• [What you will do]:
Please format the records as a Markdown table with the columns Row and Line, starting with the line that contains "Image resolution: width=1580" and going on through the line that contains "Viewport: 1180px width, 784px", leaving out blank lines. Leave the pictures out of the answer.

• [Supplied information]:
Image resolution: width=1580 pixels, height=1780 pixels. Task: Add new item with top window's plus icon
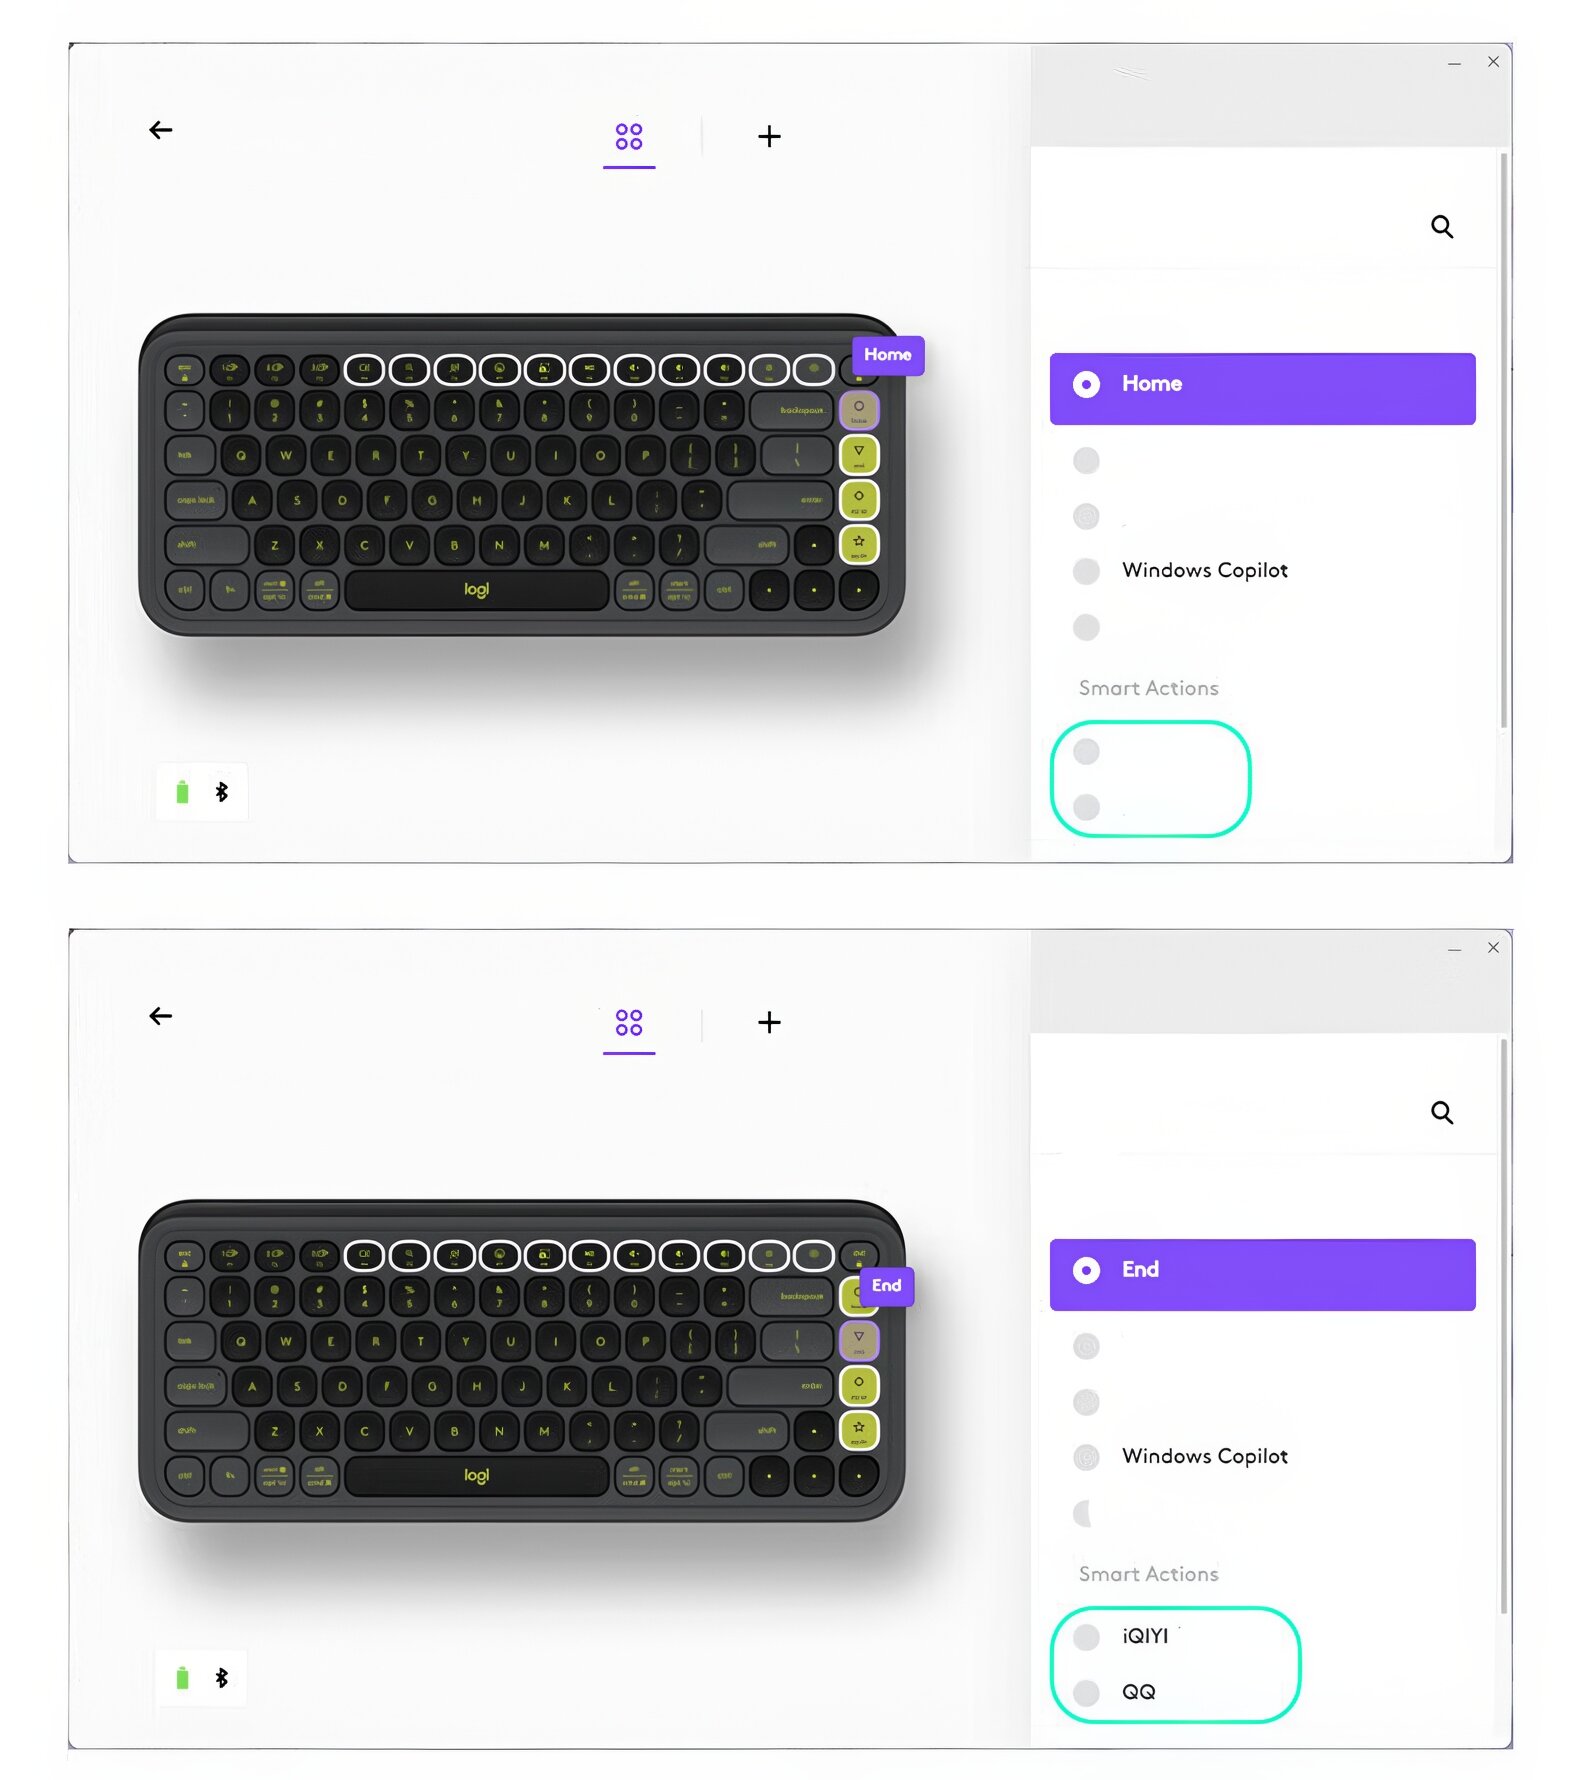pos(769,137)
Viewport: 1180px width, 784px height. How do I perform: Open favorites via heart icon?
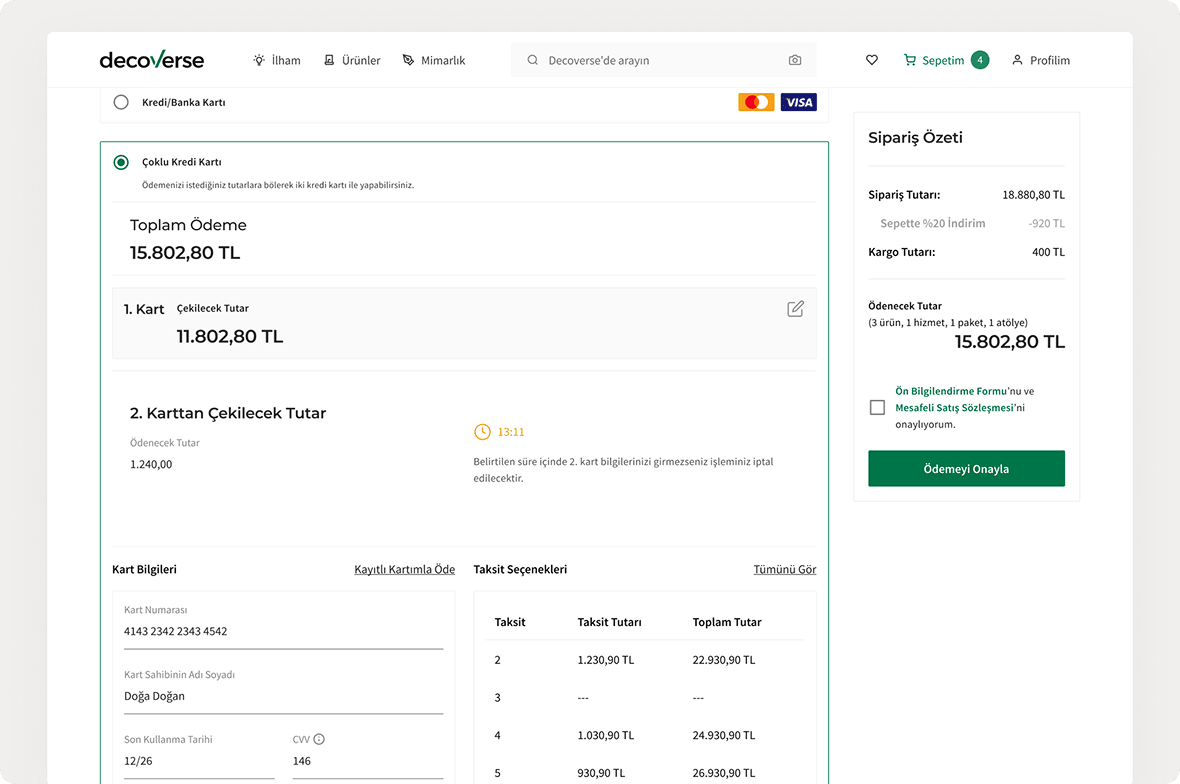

---

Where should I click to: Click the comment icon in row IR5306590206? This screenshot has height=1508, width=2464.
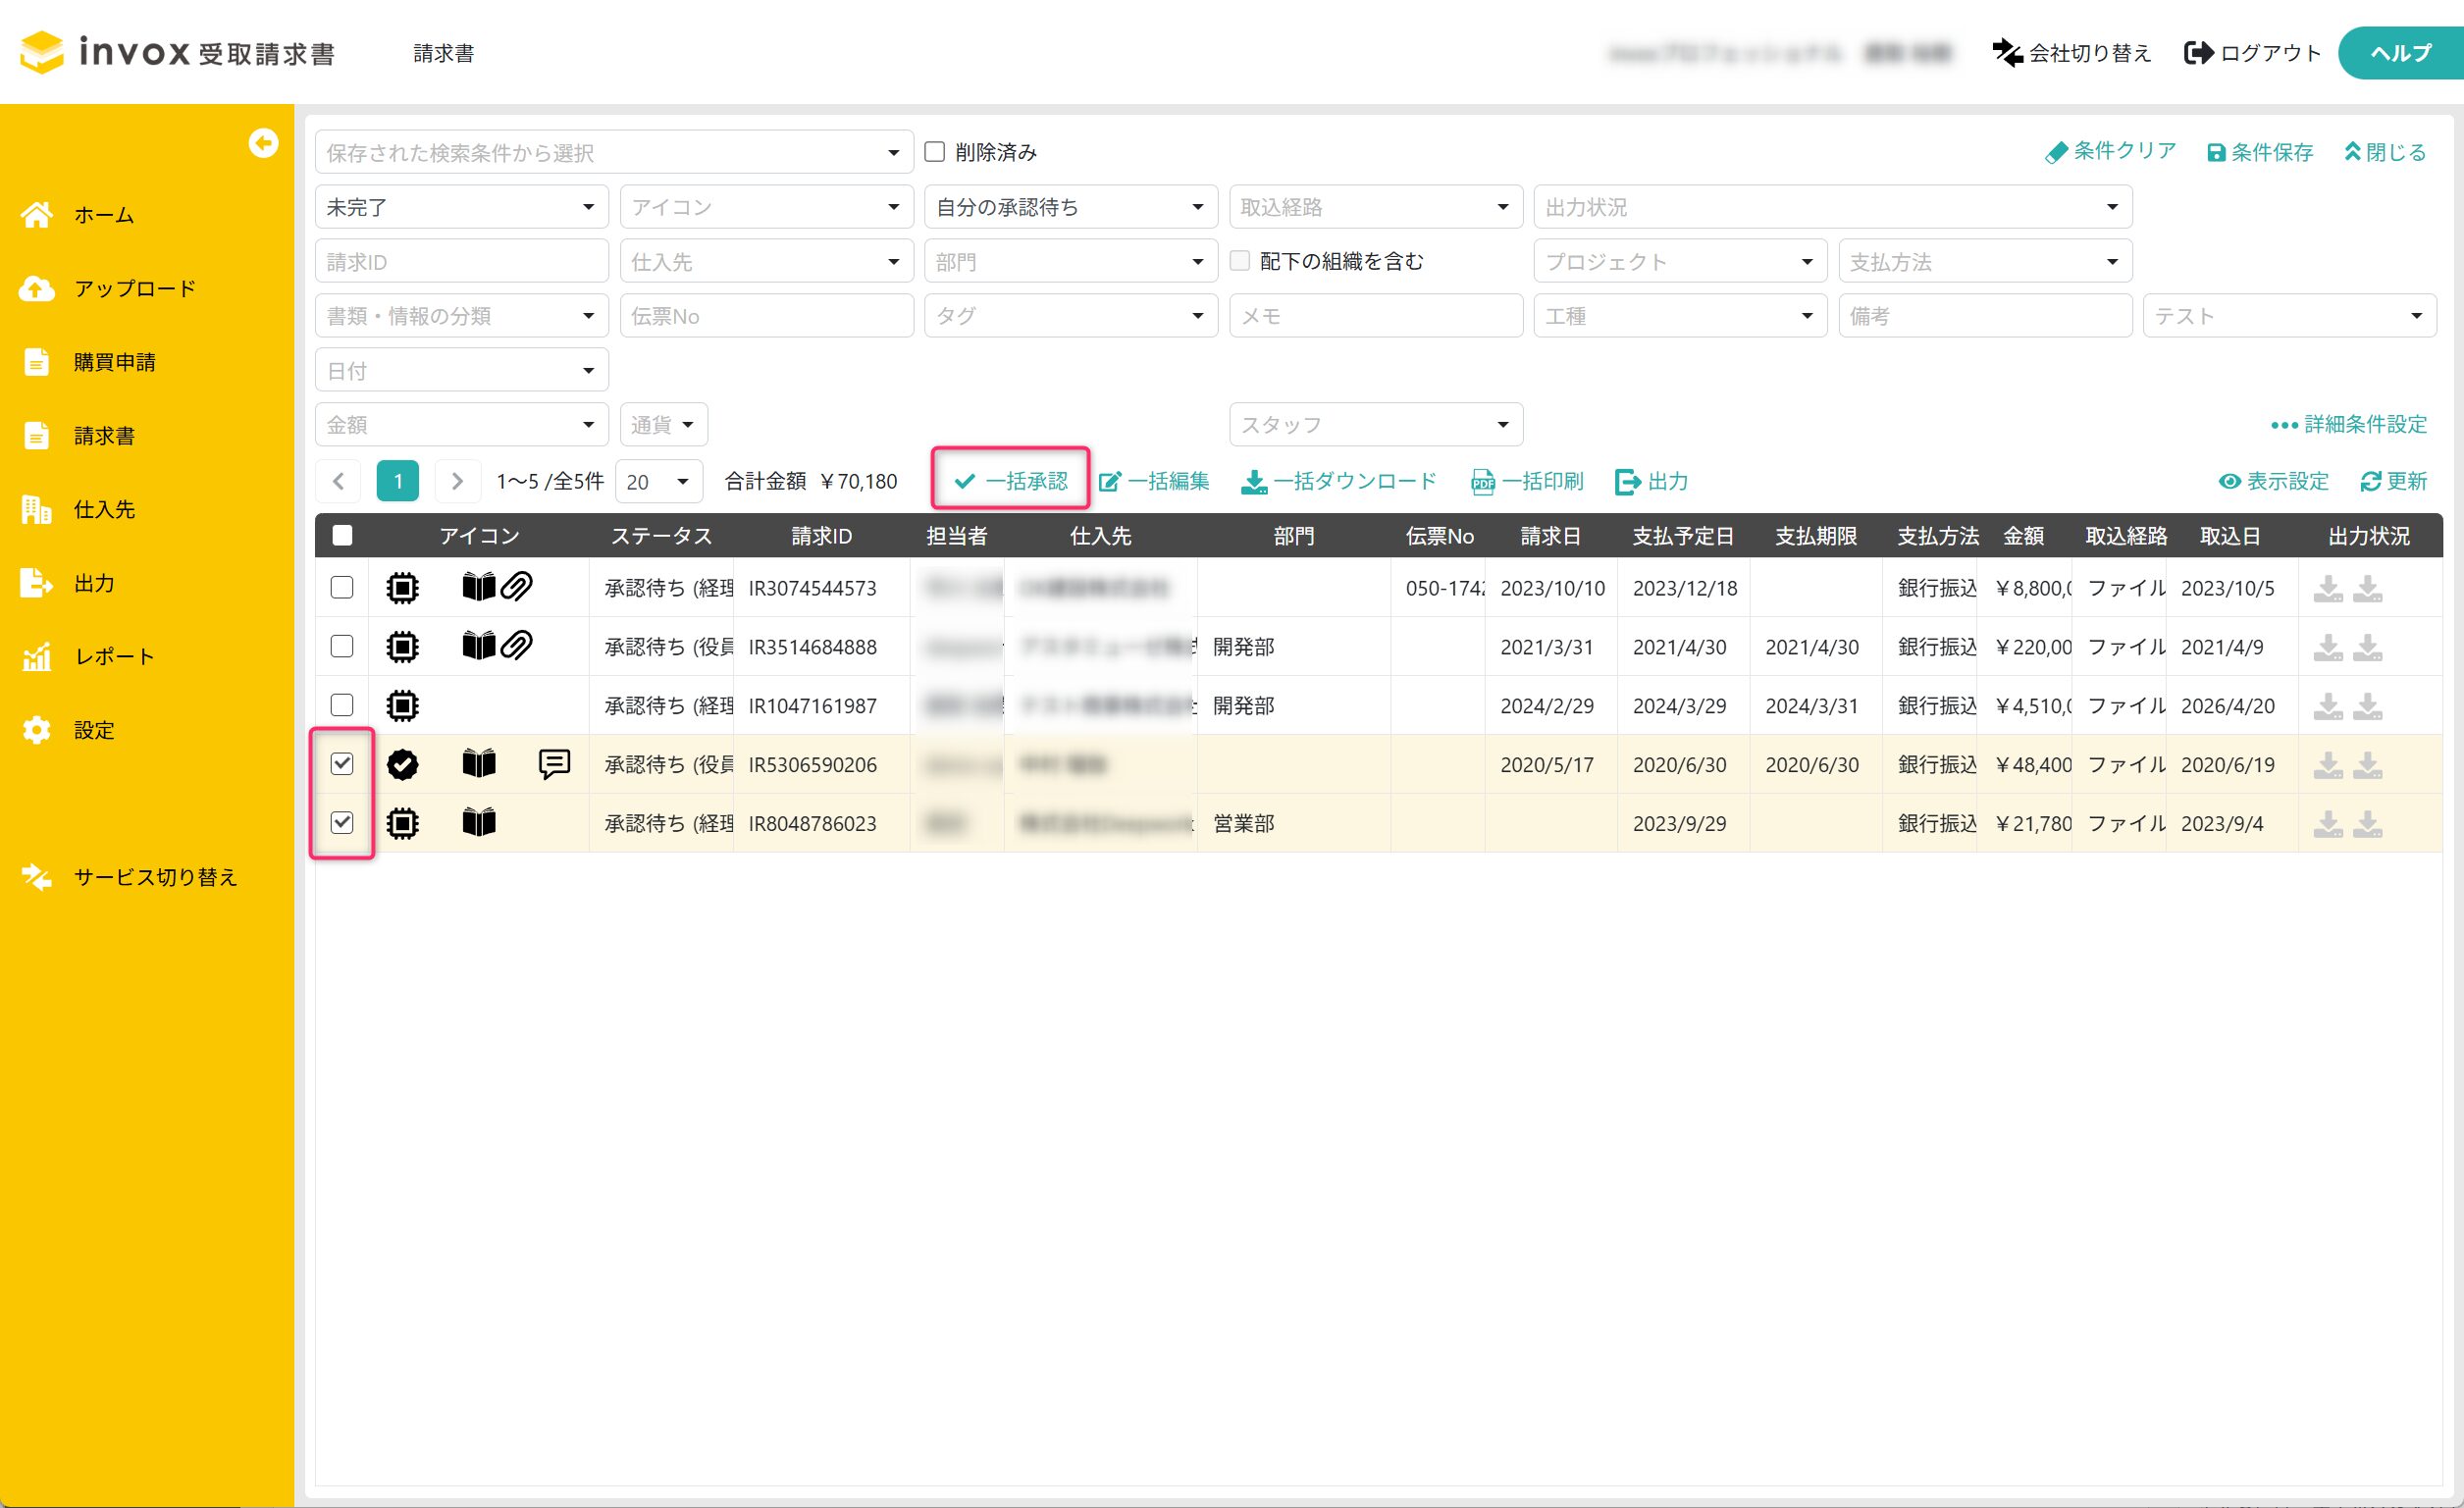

==

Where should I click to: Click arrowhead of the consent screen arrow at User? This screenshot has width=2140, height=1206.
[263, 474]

• [Complete output]:
| Row | Line |
|---|---|
| 1 | Image resolution: width=1580 pixels, height=1780 pixels. Task: Add new item with top window's plus icon |
| 2 | pos(769,137) |
| 3 | Viewport: 1180px width, 784px height. How do I perform: Open favorites via heart icon? |